Since hindsight is 20/20, I could say these are dumb, self-inflicted wounds that Netflix should (and could) have avoided. But I think it’s important to recognize that making predictions is a tough business.

Unless Netflix has a foolproof Magic 8-Ball stowed away in its Los Gatos headquarters, the company is bound to make errors on occasion. What matters is how they react. Do they take responsibility for providing poor guidance? Or do they simply wave away criticisms that come their way?

In this case, Netflix acknowledged its mistake. The shareholder letter opened by saying [emphasis added]: “We had a strong but not stellar Q2.” And further down, it admitted that Q2 numbers were “over-forecasted” and are “low relative to our guidance.”

It was a humbling moment. NFLX stock surged 259% in the past 24 months, an epic run that probably had its management team feeling invincible. But then the market changed and we entered a bear market for tech stocks.

Chart courtesy of

Should Investors Run From NFLX Stock?

I understand the fear. Netflix was the only fish in the pond for a long time. It had near-universal control of the market. But now that rivals like “Amazon Prime” and “Hulu” are getting serious, the moat that everyone thought was a mile deep is looking more shallow.

Netflix’s insane price-to-earnings ratio doesn’t help matters.
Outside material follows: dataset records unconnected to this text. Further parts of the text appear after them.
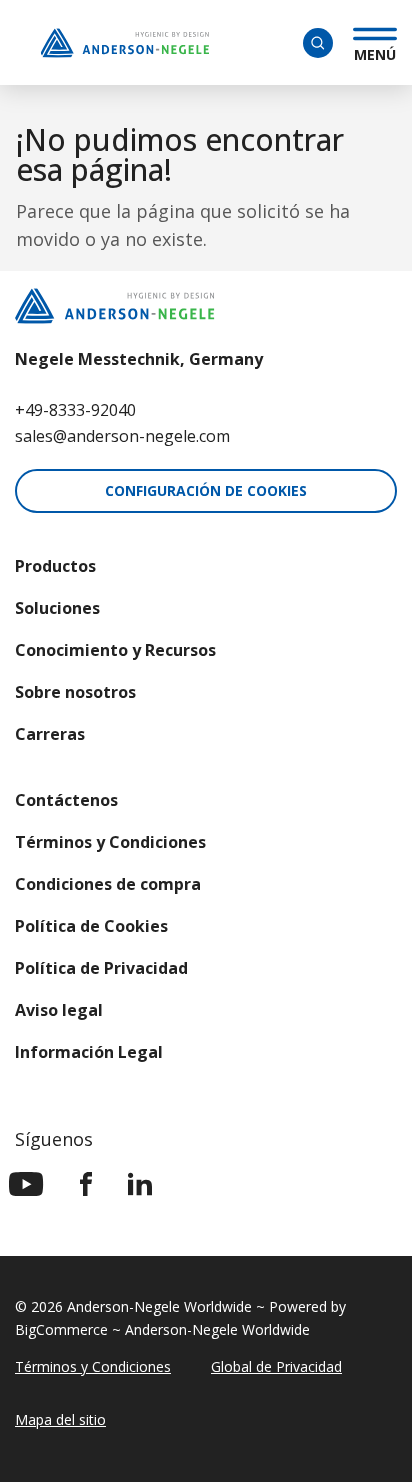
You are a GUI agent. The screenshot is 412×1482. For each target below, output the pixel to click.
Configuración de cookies (206, 490)
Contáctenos (66, 800)
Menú (375, 52)
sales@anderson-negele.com (122, 436)
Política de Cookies (91, 926)
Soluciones (57, 608)
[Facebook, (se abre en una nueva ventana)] (86, 1184)
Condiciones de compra (108, 884)
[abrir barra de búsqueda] (318, 43)
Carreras (50, 734)
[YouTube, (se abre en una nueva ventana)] (26, 1184)
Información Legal (89, 1052)
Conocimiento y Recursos (115, 650)
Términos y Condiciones (110, 842)
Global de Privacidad (276, 1366)
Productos (55, 566)
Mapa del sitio (60, 1419)
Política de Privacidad (101, 968)
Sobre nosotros (75, 692)
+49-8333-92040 (75, 410)
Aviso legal (59, 1010)
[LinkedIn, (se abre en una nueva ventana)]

A triple-digit multiple is fine during bull markets, but when fear seeps through the tech sector, everyone rethinks the definition of “reasonable.” That’s why valuations drop during a bear market.
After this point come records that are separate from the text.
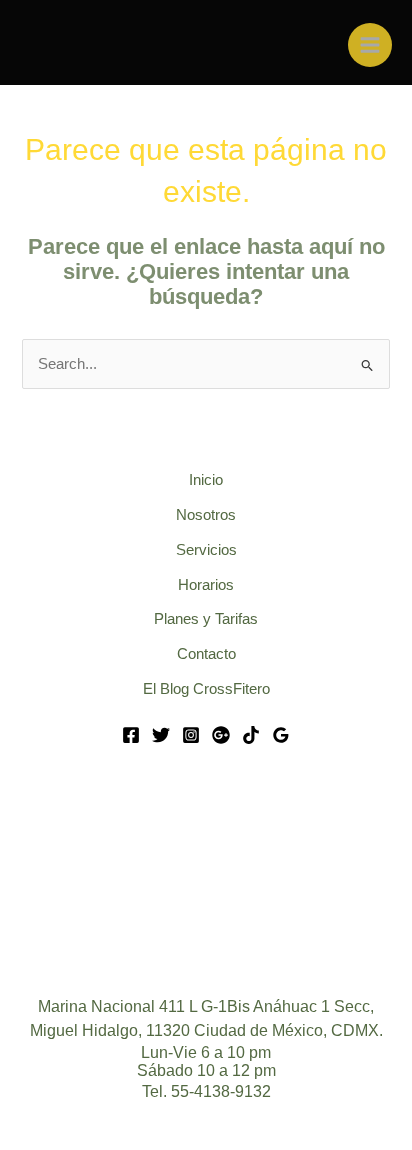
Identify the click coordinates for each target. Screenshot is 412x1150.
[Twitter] (161, 735)
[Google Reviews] (281, 735)
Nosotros (206, 515)
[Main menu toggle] (370, 45)
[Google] (221, 735)
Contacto (206, 654)
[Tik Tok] (251, 735)
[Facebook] (131, 735)
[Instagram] (191, 735)
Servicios (206, 550)
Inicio (206, 480)
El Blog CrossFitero (206, 689)
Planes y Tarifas (206, 619)
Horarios (206, 585)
That said, investors are possibly—and I want to stress the word possibly—panicking a little too early.

We’ve seen Netflix stock crash 13 times.

On one occasion, in October 2011, Netflix shares dropped 35% in a single day. Investors were so upset that the company was spinning off its DVD rental business that they abandoned it, despite an earnings beat.

Here’s a direct quote from news reports at the time [emphasis added]:

Though it still does have 23 million members, Netflix managed to make the kind of mistake so massive that people will study it at business schools for generations to come. The company had a remarkably successful movies-by-mail service, but decided it would be left behind if it kept sending DVDs to people instead of streaming them online. So it tried to spin off its mail service to a new business called Qwikster. Customers revolted.
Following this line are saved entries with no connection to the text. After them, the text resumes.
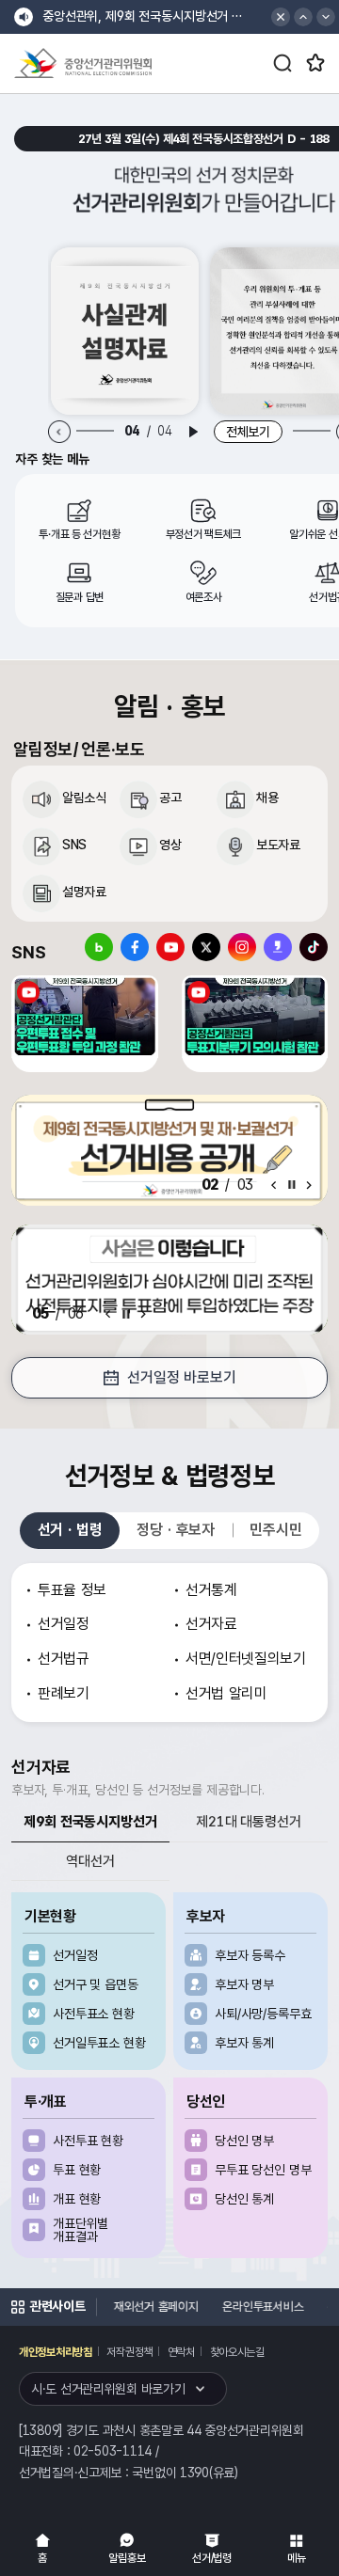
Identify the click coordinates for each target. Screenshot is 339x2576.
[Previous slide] (60, 432)
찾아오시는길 (237, 2352)
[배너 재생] (193, 431)
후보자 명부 (244, 1984)
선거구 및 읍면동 (95, 1984)
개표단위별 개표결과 (80, 2230)
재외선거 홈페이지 (151, 2306)
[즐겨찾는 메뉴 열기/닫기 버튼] (315, 63)
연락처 (181, 2352)
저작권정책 (129, 2352)
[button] (303, 17)
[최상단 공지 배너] (280, 17)
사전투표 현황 (88, 2140)
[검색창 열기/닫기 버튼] (282, 63)
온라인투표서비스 (258, 2306)
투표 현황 (77, 2169)
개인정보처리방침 (55, 2352)
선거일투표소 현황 (99, 2042)
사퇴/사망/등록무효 (263, 2013)
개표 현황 (77, 2198)
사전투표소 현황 (94, 2013)
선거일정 (75, 1955)
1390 (194, 2472)
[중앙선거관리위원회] (83, 63)
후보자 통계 (244, 2042)
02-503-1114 (112, 2450)
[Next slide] (309, 1185)
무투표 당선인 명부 (263, 2169)
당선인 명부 (244, 2140)
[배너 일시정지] (126, 1313)
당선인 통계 (244, 2198)
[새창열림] (125, 331)
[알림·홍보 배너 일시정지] (291, 1185)
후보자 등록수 (250, 1955)
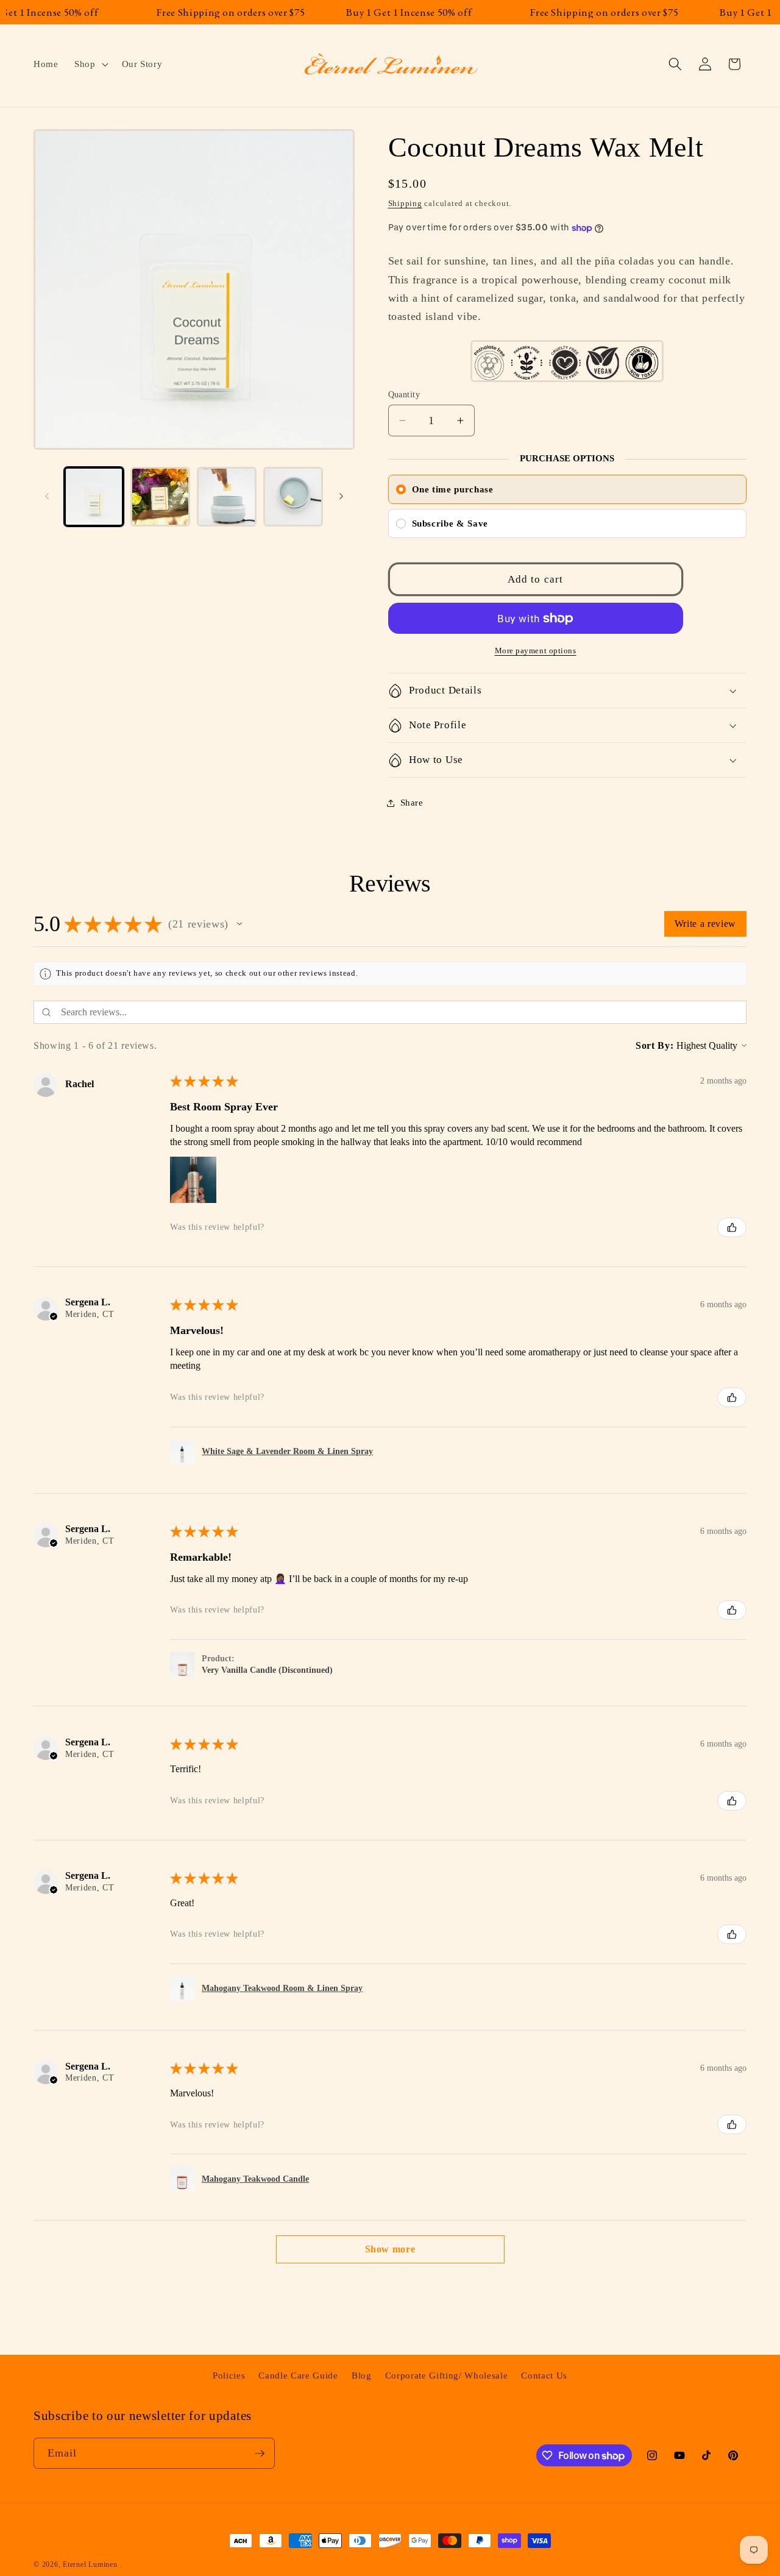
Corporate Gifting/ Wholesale (446, 2376)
(Source: “Netflix Stock Plunges After 800,000 Members Quit,” ABC News, October 25, 2011)

This actually happened. Pessimism overran Netflix stock. It was short-lived, though, because less than a week later, NFLX started a rally that would carry it up 2,925% to where it is today.

In other words, anyone who sold NFLX stock wasted a tremendous opportunity. They, like so many others, made the mistake of doubting CEO Reed Hastings, whose leadership has been visionary at worst and prophetic at best.

Analyst Take

We seem to be entering a bear market for tech stocks. Investors would be wise to increase their cash holdings for the near term until stock values drop to enticing lows. However, at that point, I think Netflix stock is quite attractive.

Yes, I know that subscriber growth cannot continue indefinitely, and that Amazon Prime and Hulu will do their damage, but Netflix is synonymous with online streaming. It is woven into the cultural fabric in a way that’s difficult for competitors to overcome.

Also, Netflix is usurping HBO as the destination for premium content. It took home more Emmy nominations than any other television studio, breaking HBO’s 18-year winning streak. (Source: “Netflix Stuns HBO: Emmy Nominations by the Numbers,” Hollywood Reporter, July 12, 2018.)

Over time, this could mean that Netflix can charge higher membership fees, make higher margins, and consequently drive a higher share price. So, to conclude, the current crisis seems overblown.